Most health officials say ‘live vaccines are a critical component of global health that saves millions of lives each year.’ 

Unfortunately, almost all ‘live vaccines’ are thermally labile and must be stored at temperatures between 2–8 °C to maintain their efficacy, said researchers from McMaster University in Ontario, Canada, on May 21, 2019. 

A thermally labile compound breaks down when exposed to high temperatures. 

This uninterrupted temperature requirement is known as the “cold chain”, says the World Health Organization. 

And this need for a ‘cold chain’ presents significant economic costs and logistic problems for vaccination programs in developing countries. 

To potentially meet this ‘cold chain’ requirement, researchers from McMaster University in Ontario, Canada found an affordable, durable solution that protects vaccines without keeping them cold. 

In this pre-human, mice study published in Nature, these McMaster researchers demonstrated that the in vitro infectivity of live viruses, and the in vivo immunogenicity of their corresponding vaccines, can be saved for up to 3 months at 40 °C by drying them in a pullulan and trehalose mixture. 

Trehalose is a disaccharide that is commonly used as a cryoprotectant and stabilizing agent. 

While pullulan is a polysaccharide with good film-forming abilities that are used in the food industry to extend the shelf-life of food. 

In addition to being readily available and inexpensive, these 2 compounds are also approved by the US Food and Drug Administration. 

Vaccines containing live-enveloped viruses were chosen for this study because they are intrinsically more unstable than other types of vaccines. 

Overall, these researchers showed a simple and versatile method for thermally protecting viral vectors using pullulan and trehalose films.

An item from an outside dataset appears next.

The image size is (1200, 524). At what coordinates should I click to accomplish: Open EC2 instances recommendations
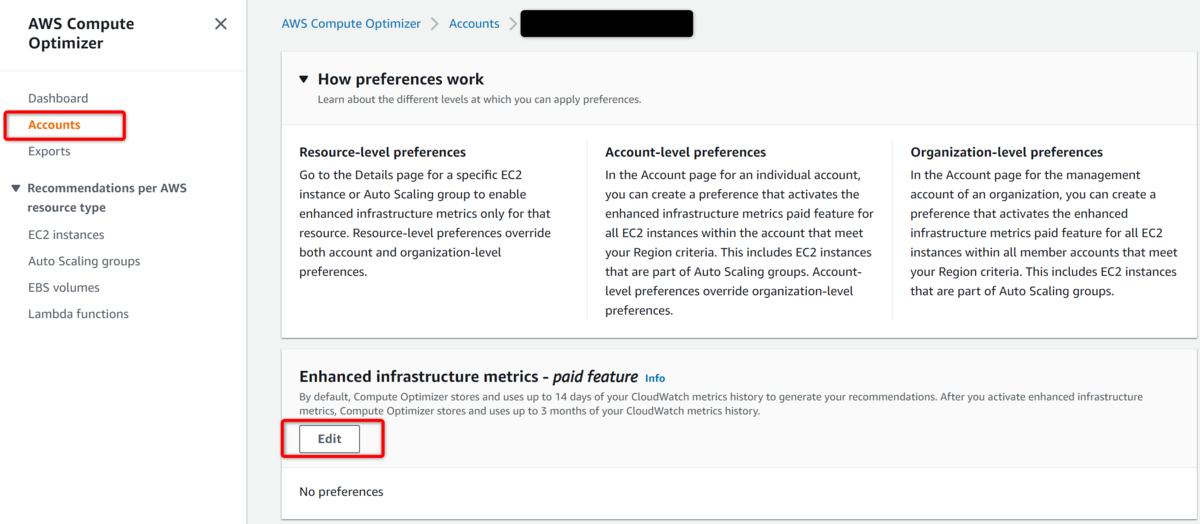coord(66,234)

This technology has the potential to solve the cold chain problem and in turn greatly improving global health by providing people around the world with access to vaccines. 

The authors thank the Natural Sciences and Engineering Research Council of Canada, the Canadian Institutes of Health Research and Grand Challenges Canada for funding. 

They also thank the Canadian Foundation for Innovation and the Ontario Ministry of Research and Innovation for Infrastructure funding to the Biointerfaces Institute at McMaster University. M.S.M. was supported by a CIHR New Investigator Award and an Early Researcher Award from the Ontario Ministry of Research, Innovation, and Science.

These researchers, Vincent Leung, Alexandra Szewczyk, Sana Jahanshahi-Anbuhi, and Carlos D. M. Filipe, did not disclose conflicts of interest.